Reid Middleton has 85 employees and does significant work in not only the Pacific Rim states, but also across the US and even around the globe. We are considered small in an industry where the largest firms have tens of thousands of employees in many different countries, multi-billion dollar annual revenues, and ownership is traded in the stock market like a commodity. We could likely sell ourselves to a large firm and suddenly be a part of that echelon also. But there is something unique about being part of a smaller community and feeling that you are at least influencing (if not controlling) your own destiny. It affords the opportunity to focus on why this company was formed and why you joined it – both to work with others and also to be a part of an organization providing a real benefit to society.
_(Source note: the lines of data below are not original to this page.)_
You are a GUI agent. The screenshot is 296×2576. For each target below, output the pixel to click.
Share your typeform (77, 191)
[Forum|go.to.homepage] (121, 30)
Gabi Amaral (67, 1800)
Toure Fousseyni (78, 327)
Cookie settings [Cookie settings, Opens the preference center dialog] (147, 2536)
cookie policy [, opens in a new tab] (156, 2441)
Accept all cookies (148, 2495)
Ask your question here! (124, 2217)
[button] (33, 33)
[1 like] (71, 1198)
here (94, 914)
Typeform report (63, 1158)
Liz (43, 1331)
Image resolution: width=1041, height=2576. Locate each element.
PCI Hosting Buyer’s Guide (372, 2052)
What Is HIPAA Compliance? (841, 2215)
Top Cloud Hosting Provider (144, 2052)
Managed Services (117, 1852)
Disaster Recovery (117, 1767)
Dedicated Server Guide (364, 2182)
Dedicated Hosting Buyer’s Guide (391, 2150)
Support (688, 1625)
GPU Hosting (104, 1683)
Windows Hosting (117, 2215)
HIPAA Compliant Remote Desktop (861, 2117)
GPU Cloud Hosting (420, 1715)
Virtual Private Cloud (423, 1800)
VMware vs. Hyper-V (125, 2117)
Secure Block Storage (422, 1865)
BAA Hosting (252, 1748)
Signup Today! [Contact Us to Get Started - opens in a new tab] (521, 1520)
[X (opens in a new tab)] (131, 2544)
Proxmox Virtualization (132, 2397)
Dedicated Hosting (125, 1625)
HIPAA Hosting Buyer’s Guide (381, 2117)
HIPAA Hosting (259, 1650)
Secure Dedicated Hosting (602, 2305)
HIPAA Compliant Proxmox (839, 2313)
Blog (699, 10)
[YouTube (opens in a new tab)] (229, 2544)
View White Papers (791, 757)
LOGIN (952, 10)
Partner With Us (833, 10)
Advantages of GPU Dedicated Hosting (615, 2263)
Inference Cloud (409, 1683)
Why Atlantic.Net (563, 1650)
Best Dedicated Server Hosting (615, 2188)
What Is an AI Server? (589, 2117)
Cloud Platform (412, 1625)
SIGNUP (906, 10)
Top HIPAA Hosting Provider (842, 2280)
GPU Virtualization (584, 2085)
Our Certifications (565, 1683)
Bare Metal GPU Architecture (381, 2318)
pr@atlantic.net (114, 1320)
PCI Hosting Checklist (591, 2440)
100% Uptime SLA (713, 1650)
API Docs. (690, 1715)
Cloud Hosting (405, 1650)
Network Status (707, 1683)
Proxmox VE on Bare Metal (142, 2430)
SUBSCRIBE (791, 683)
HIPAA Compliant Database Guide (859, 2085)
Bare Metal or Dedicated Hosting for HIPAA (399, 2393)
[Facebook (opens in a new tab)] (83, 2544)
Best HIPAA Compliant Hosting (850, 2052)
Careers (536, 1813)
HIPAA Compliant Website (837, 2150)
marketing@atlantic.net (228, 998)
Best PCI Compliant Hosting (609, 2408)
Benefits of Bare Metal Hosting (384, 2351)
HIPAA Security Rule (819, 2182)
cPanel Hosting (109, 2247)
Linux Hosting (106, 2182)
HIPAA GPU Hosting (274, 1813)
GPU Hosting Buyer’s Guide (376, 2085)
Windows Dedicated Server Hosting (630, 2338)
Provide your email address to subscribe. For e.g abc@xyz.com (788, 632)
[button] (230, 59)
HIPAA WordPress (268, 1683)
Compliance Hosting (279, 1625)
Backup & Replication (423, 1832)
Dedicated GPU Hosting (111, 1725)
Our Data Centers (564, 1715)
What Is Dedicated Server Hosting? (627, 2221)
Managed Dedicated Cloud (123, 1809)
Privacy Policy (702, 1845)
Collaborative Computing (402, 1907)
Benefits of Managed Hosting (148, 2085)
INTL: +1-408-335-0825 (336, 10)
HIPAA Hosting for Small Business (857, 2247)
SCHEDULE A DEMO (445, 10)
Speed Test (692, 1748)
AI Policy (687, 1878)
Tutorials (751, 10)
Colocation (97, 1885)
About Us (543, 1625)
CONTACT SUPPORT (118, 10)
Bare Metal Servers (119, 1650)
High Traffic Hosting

I’ve had discussions with managers at large firms and they have shared their frustrations regarding a primary emphasis on ‘the numbers’. Particularly for publically traded companies, there is great pressure to show consistently improving financial performance reported on a quarterly basis. If the bottom line isn’t improving, then shareholders may call for major changes in the company leadership, direction, and organization. The focus can seem to move away from providing a benefit to society through a product or service, to a focus on providing a benefit to society through the financial gain that owners (shareholders) can obtain by investing in the company. Don’t misunderstand, as a small independent company, we need to be profitable, but we don’t have outside shareholders making demands on us to show a forecasted profit and requiring wholesale changes to the company in order to meet that number.
Client Focused Culture
At Reid Middleton we have developed a culture that continues to focus on meeting the needs of our clients. We want to be involved with our clients for the long term, developing relationships that are as successful as the projects themselves. We have assembled a staff that are dedicated to each other and the success of the firm and our clients. Our leadership is “home grown” and we have taken the company where it is today. We are an employee owned firm with 60% of our staff holding stock – ensuring everyone is invested in the long term success of the firm. Our board of directors averages 20 years tenure with Reid Middleton, bringing history and also commitment to being an enduring company. Our leadership wants to turn over what has been given to them – the opportunity to lead, decide and stay close to our clients and our work – to the next generation developing within Reid Middleton.
So why be an independent company? To provide a true benefit to society working with other like-minded people in a way that meets our clients’ needs while providing the personal satisfaction by doing it in a way and fashion that we have determined ourselves.